> **Records to use**:
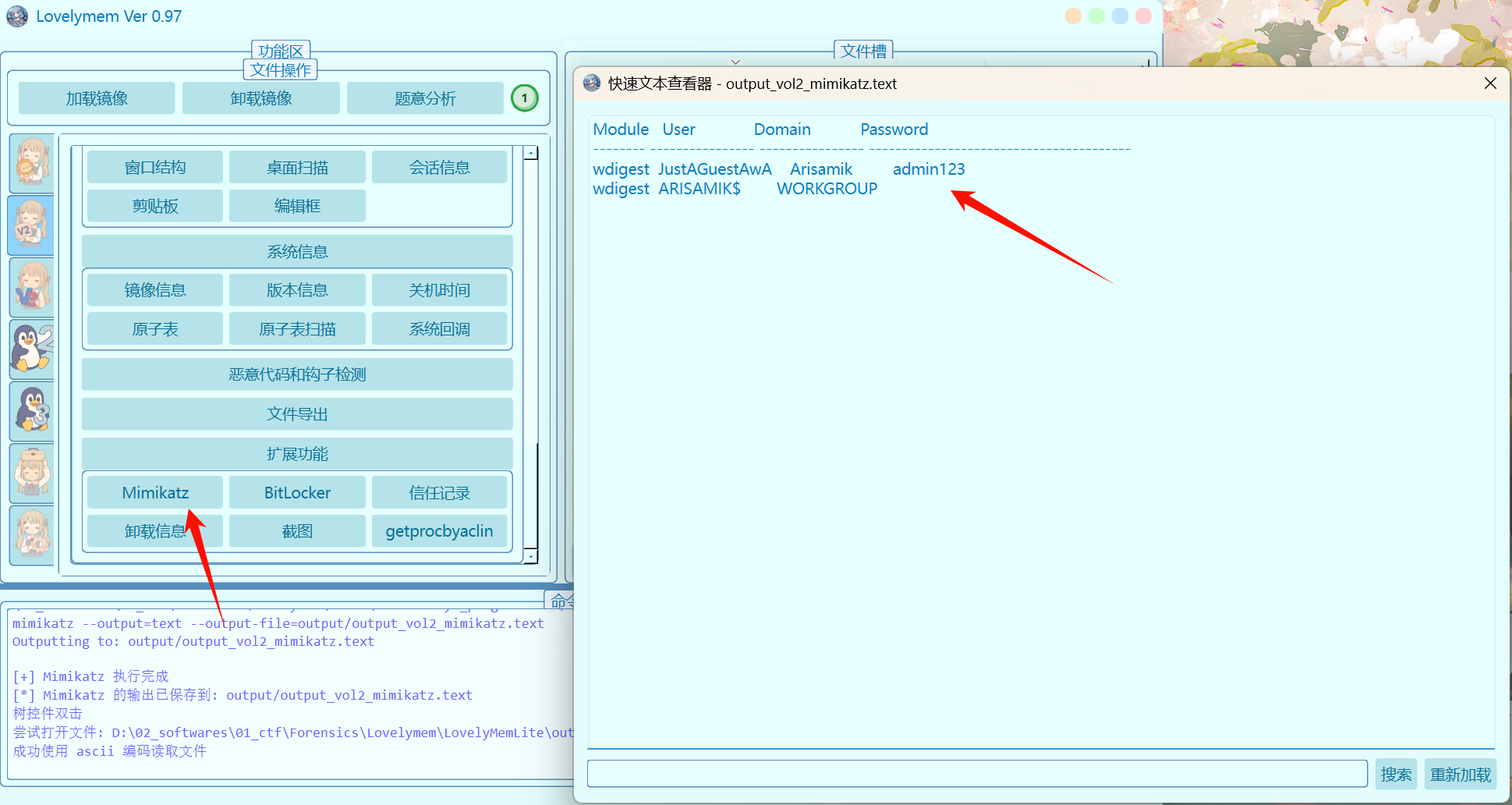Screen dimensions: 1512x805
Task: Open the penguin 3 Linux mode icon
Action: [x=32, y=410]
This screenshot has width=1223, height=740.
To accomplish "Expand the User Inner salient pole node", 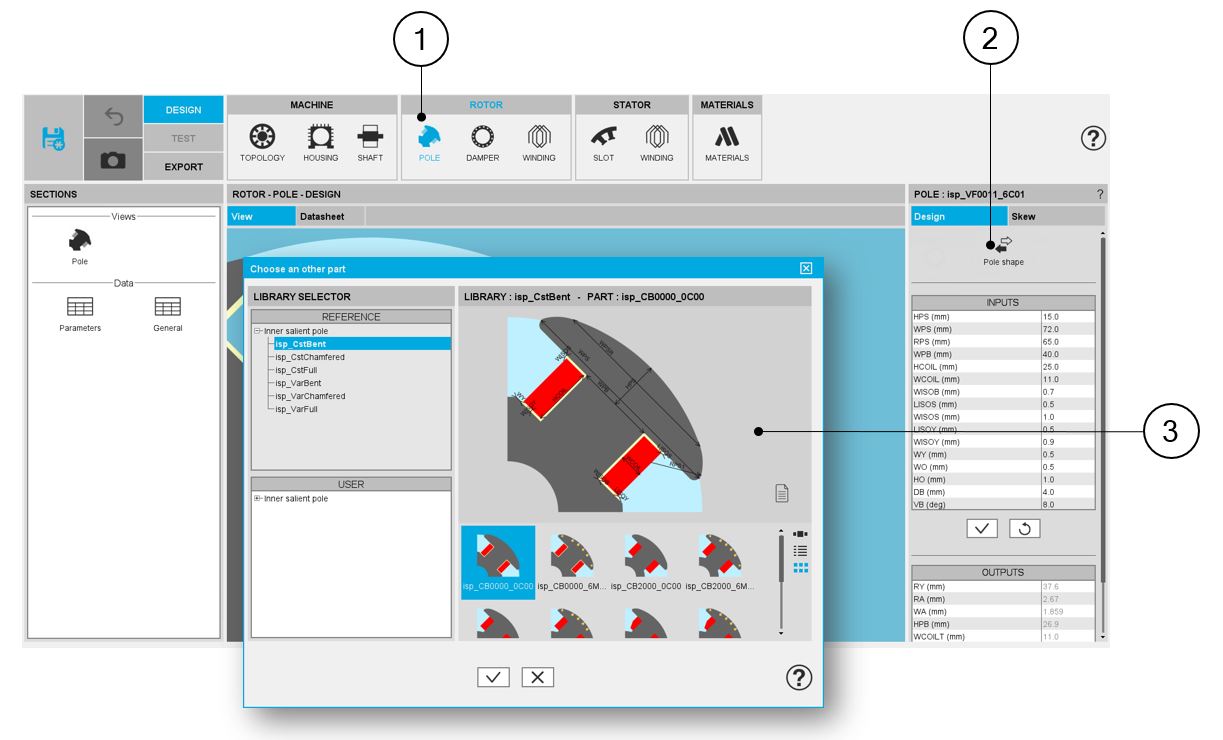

> **To do**: Output an exact copy of the lines from the one with "This screenshot has width=1223, height=740." through the closing line of the records, inclusive, without any images.

> **Solved problem**:
This screenshot has width=1223, height=740.
To accomplish "Expand the User Inner salient pole node", 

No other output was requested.